Si l’augmentation des recettes pétrolières devrait en 2022, compenser la hausse des subventions alimentaires et énergétiques liées à une inflation galopante, elles devraient en revanche avoir beaucoup plus de mal à soutenir l’augmentation inconsidérée des dépenses courantes. Chiffrées à plus de 685 milliards de fcfa pour les seuls salaires et traitements des agents publics, ces dépenses laissent pour l’heure, présager un creusement du déficit budgétaire. 

Alors qu’il s’était engagé auprès des partenaires techniques et financiers, à « parvenir à la maîtrise des risques inhérents aux dépenses courantes en cernant les problématiques qui expliqueraient les distorsions constatées à l’exécution du budget et les risques sous-jacents induits par cet état de fait », l’exécutif est toujours à la peine dans ce domaine. Les 33,8 milliards de fcfa dédiés en 2021, aux autorités autonomes et autres institutions, n’en sont qu’une résultante. 

En effet, dédiés principalement à l’Assemblée nationale (7,6 milliards de fcfa), à la présidence de la république (6,5 milliards de fcfa), au Sénat (6,2 milliards de fcfa), à la cour de cassation (3,7 milliards de fcfa) ou encore à la cour des comptes (2,5 milliards de fcfa), ces 33,8 milliards de fcfa qui représentent pas moins de 5% de la masse salariale de l’Etat, interrogent sur la réelle volonté de l’exécutif de se donner des marges de manoeuvres visant à privilégier l’investissement dont « la faible exécution a un effet négatif sur la croissance », selon le rapport de la DGBFip sur les risques budgétaires.

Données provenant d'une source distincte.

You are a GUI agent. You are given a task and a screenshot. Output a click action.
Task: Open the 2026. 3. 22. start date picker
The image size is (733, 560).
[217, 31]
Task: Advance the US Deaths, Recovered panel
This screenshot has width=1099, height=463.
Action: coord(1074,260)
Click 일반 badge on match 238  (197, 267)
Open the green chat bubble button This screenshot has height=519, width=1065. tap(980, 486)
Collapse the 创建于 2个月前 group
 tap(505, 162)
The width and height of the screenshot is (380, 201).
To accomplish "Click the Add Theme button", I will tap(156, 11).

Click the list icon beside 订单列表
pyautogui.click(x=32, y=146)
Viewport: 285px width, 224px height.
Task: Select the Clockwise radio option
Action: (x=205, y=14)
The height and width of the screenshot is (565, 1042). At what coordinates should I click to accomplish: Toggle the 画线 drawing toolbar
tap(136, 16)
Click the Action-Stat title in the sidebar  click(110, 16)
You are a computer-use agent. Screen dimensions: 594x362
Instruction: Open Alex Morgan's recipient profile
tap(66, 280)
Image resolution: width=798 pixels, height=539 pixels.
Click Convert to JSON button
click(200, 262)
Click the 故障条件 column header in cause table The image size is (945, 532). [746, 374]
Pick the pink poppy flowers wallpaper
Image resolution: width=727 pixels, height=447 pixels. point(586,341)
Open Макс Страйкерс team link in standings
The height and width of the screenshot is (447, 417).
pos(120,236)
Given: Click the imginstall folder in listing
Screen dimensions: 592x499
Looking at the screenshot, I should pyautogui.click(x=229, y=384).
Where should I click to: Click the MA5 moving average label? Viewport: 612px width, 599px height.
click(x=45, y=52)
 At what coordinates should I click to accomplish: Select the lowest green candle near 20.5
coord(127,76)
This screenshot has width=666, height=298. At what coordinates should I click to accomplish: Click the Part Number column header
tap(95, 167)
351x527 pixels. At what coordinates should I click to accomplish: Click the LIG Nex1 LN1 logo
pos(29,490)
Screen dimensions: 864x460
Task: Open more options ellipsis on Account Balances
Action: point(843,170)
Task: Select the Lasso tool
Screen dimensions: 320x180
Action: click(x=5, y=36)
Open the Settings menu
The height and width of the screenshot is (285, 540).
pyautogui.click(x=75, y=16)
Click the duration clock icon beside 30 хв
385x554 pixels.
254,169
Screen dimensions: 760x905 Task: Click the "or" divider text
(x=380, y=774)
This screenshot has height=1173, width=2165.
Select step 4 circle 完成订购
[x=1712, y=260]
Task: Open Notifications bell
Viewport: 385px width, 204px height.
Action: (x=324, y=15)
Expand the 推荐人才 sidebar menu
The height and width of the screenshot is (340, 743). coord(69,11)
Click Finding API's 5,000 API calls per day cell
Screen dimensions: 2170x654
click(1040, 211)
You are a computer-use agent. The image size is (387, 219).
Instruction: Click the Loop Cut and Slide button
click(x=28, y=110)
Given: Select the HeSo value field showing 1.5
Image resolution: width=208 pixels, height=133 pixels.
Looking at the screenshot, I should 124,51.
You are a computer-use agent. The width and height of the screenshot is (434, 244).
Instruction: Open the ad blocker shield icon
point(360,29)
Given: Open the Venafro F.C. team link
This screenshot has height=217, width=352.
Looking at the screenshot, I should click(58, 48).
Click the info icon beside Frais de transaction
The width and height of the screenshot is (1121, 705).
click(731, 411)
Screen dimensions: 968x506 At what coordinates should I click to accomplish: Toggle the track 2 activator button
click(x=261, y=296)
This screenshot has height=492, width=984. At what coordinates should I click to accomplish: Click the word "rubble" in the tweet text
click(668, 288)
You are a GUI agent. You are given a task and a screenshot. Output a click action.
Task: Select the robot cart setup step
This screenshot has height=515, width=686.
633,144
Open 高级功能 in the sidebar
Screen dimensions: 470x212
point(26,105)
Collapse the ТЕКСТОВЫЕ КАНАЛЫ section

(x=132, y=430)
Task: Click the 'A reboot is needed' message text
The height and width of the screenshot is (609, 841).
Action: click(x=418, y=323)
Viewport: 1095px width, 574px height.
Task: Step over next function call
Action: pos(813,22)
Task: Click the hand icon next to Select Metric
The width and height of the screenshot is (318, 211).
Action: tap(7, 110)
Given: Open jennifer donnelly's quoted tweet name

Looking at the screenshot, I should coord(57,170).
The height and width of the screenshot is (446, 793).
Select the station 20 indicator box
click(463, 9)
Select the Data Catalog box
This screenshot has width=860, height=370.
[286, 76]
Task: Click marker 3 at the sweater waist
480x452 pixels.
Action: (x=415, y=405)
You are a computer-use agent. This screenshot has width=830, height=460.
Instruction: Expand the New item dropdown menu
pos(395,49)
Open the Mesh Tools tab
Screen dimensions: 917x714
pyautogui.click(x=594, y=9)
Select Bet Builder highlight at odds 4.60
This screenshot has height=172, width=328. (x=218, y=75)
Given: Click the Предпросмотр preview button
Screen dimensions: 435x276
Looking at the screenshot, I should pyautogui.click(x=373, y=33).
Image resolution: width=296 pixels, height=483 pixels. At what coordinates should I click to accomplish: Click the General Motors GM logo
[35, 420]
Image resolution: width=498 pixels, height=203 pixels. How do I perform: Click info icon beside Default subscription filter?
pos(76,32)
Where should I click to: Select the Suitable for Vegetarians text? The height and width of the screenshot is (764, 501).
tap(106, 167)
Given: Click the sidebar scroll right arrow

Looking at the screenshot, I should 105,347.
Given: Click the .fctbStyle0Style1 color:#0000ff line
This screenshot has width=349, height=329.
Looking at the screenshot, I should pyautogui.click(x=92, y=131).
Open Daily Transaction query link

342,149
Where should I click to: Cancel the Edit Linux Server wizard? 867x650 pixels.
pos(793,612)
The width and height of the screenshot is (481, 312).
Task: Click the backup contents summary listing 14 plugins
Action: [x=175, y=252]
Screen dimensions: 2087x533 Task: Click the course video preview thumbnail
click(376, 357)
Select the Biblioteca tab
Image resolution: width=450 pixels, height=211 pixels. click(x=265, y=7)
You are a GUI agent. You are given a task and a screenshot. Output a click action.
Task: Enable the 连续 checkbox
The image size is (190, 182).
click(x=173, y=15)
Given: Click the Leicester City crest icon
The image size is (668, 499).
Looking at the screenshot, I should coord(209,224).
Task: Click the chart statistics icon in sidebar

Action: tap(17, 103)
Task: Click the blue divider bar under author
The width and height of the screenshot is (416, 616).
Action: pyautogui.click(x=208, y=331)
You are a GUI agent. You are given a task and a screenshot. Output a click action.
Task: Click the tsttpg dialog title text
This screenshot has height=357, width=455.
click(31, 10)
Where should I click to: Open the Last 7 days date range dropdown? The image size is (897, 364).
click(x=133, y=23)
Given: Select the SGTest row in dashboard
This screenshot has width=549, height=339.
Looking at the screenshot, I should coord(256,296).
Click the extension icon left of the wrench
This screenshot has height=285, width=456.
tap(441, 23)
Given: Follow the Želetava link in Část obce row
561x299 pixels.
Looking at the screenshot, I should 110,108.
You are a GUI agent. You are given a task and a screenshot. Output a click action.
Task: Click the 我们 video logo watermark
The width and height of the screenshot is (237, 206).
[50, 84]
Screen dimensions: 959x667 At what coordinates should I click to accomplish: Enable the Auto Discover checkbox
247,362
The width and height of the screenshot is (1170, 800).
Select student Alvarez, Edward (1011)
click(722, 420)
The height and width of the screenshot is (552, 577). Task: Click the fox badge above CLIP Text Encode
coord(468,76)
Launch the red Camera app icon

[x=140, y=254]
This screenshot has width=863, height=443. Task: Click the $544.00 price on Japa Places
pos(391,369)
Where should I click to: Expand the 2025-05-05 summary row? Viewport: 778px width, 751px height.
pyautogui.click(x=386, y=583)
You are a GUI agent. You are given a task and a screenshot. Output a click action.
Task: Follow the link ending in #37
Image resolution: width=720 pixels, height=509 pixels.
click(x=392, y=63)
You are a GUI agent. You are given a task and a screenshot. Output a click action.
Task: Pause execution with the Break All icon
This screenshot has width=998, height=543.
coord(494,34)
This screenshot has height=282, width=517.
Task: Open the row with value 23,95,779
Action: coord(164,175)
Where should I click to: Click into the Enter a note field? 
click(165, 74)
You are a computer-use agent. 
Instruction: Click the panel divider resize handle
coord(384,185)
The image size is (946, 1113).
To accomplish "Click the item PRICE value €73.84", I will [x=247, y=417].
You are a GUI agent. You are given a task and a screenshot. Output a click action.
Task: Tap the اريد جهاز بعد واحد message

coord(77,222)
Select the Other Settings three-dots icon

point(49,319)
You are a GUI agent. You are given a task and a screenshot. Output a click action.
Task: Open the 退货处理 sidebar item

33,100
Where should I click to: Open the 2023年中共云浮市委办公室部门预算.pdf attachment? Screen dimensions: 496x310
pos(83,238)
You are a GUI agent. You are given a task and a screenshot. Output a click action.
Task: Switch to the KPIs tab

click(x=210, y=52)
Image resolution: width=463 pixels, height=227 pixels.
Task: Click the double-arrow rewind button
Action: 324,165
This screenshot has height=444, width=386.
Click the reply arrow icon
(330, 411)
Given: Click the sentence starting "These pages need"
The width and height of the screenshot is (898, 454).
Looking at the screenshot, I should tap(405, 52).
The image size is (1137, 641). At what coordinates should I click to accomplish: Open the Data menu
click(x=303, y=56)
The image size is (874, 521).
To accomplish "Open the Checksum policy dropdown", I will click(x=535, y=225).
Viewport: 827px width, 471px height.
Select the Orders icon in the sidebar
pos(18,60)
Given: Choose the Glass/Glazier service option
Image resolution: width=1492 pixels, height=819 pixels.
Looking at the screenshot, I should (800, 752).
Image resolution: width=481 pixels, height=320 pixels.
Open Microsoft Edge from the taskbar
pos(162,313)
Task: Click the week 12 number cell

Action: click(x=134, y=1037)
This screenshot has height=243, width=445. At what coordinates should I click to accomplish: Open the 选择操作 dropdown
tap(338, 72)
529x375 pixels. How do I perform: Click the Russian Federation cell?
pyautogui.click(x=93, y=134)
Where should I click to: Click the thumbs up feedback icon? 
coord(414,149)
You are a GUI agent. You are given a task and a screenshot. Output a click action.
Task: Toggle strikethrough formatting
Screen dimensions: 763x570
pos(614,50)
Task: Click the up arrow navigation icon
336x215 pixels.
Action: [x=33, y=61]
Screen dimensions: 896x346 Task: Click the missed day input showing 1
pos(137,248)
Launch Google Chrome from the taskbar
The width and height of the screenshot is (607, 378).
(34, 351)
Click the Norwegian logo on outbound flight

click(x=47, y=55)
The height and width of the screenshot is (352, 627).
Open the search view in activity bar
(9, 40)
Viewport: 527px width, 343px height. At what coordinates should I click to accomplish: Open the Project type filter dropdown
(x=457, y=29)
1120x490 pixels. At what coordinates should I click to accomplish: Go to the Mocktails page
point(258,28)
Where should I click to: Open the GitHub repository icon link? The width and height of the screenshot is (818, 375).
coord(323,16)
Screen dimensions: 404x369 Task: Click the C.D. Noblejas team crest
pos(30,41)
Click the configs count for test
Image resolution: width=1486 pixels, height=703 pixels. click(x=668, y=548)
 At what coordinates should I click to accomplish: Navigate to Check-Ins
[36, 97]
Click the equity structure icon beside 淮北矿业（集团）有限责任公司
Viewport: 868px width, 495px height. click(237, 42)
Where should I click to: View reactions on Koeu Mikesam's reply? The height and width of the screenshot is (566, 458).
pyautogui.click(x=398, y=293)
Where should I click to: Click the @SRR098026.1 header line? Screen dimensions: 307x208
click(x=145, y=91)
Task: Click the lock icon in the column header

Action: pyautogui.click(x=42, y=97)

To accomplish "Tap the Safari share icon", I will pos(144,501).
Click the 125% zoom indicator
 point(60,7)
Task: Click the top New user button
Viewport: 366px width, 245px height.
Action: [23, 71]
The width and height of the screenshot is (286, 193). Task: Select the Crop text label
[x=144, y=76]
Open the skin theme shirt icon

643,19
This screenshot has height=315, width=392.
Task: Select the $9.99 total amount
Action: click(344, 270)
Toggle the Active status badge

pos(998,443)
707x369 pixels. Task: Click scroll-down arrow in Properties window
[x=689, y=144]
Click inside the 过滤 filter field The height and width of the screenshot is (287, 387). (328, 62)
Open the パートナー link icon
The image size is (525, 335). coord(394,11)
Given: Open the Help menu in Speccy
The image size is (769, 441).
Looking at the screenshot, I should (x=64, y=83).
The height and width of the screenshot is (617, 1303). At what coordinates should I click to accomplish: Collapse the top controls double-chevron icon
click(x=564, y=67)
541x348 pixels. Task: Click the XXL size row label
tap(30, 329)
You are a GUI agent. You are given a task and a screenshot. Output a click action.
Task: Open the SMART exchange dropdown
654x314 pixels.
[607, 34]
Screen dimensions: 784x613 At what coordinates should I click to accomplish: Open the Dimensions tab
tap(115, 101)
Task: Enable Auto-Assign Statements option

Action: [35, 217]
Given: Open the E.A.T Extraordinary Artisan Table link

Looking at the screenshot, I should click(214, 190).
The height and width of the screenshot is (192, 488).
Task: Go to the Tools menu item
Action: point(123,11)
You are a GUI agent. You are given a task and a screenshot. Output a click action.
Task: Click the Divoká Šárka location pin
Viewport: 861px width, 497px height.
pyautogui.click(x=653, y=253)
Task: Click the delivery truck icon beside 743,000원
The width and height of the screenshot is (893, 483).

A l’origine des nombreux retards occasionnés dans la mise en oeuvre des nombreux plans de développement du pays (Plan Stratégique Gabon Emergent, Plan de Relance de l’Économie, Plan d’Accélération de la Transformation, etc.), ces budgets colossaux alloués à des institutions importantes, mais qui ne participent pas de manière direct au développement du pays et limitent l’inclusion financière, freinent logiquement son avancée. Une avancée qui, on le rappelle, ne saurait se faire sans la prise de mesures fortes et vigoureuses visant notamment à réduire le train de vie de l’Etat.